#### [MATERIAL TO PROCESS]

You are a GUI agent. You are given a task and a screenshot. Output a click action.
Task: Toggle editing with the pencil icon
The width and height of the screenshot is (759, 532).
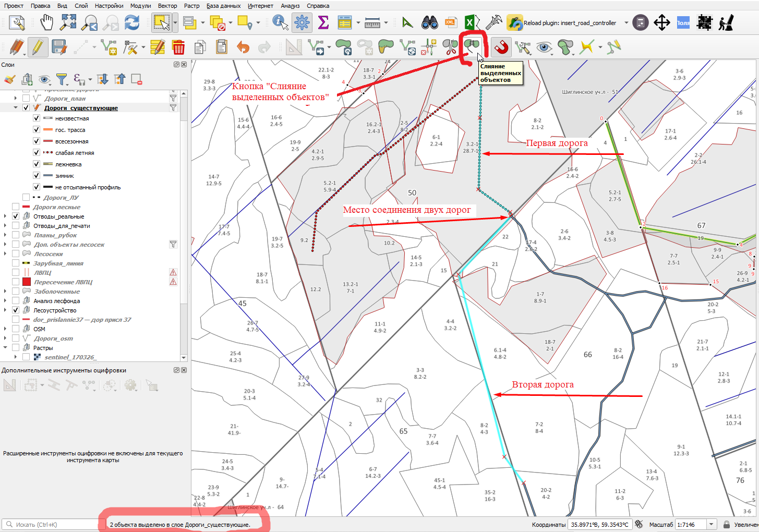point(37,47)

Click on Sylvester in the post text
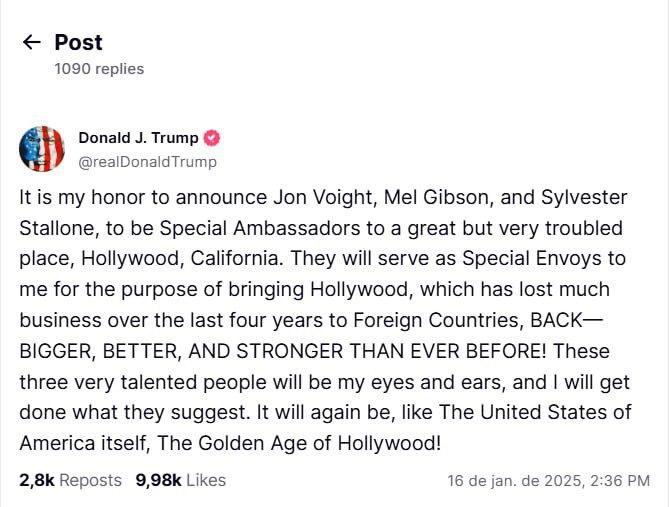[584, 198]
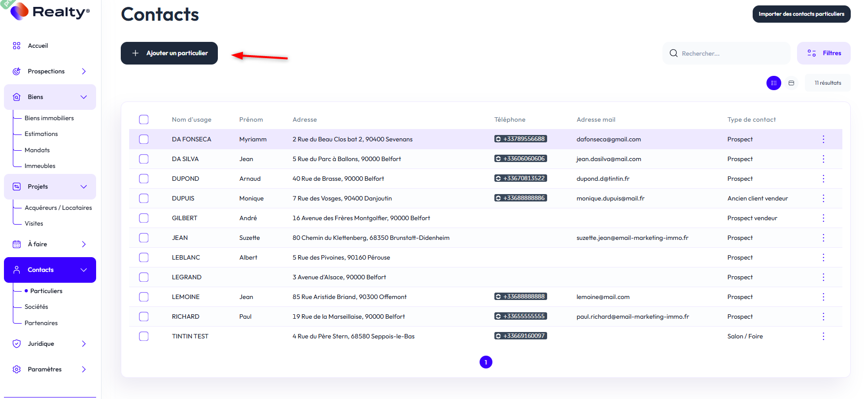This screenshot has height=399, width=868.
Task: Go to Biens immobiliers submenu
Action: (49, 118)
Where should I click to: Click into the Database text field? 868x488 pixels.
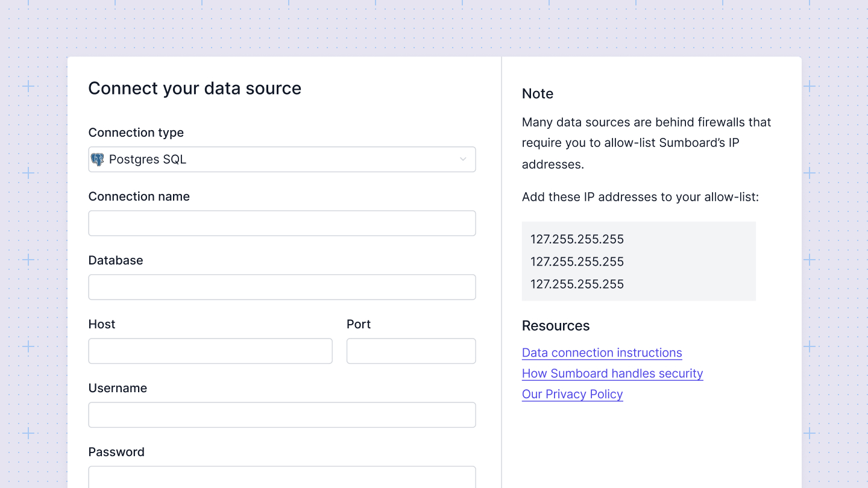point(281,287)
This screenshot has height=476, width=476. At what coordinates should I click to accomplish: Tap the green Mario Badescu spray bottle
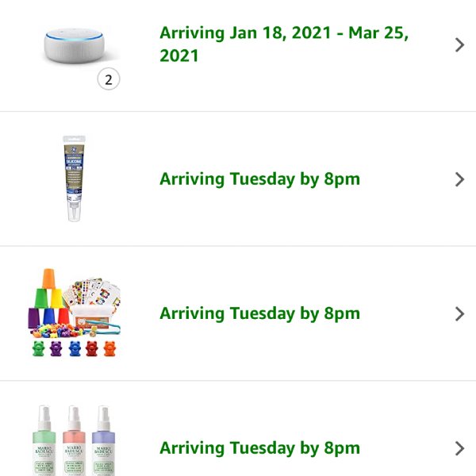pos(44,440)
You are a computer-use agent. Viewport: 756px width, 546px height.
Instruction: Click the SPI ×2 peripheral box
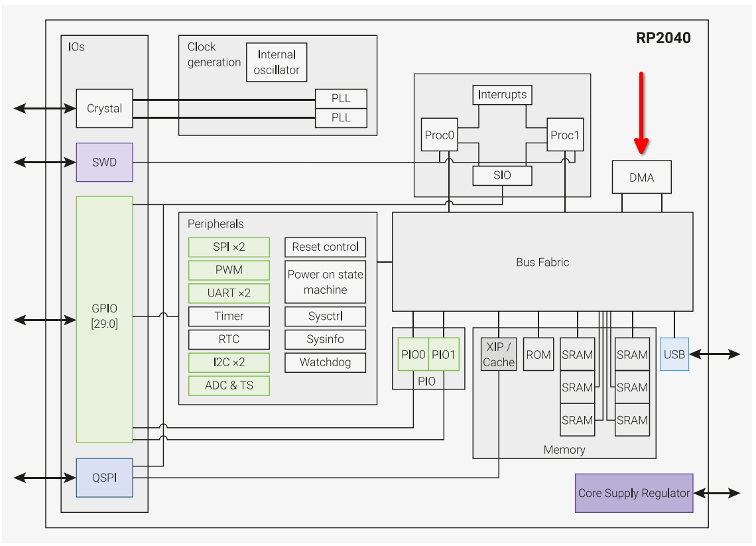(x=229, y=247)
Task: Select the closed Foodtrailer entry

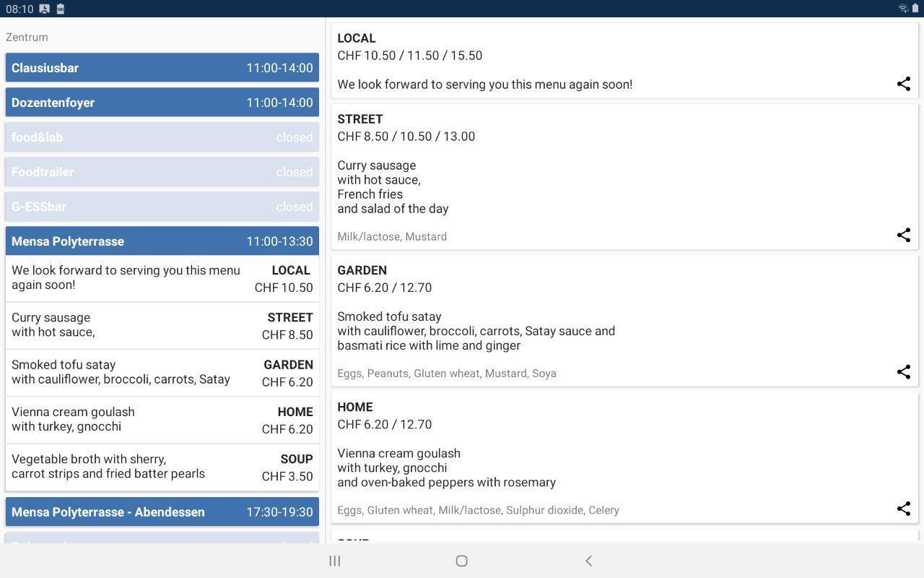Action: tap(162, 172)
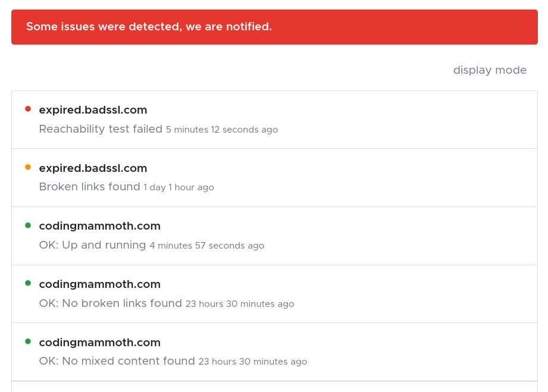Open expired.badssl.com entry with failed reachability test
The height and width of the screenshot is (392, 548).
(93, 110)
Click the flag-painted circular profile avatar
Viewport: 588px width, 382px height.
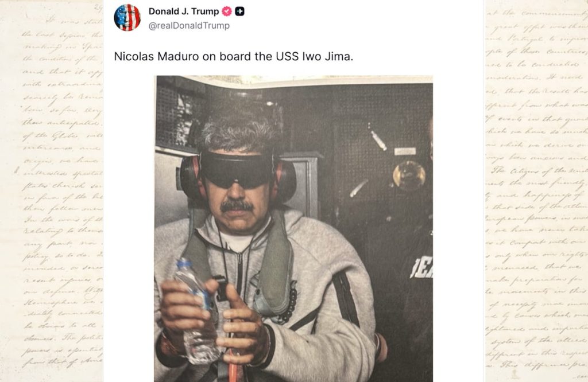coord(127,18)
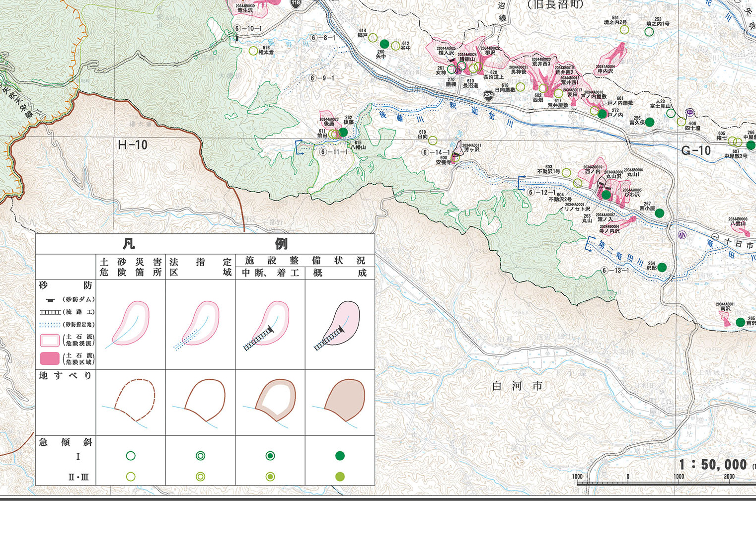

#### [TASK BRIEF]
Using the material, show each line where the string "agent" can be found.

#### [YOUR RESPONSE]
You are a GUI agent. You are given a task and a screenshot. Output a click action.
You are a computer-use agent. Viewport: 756px width, 546px height.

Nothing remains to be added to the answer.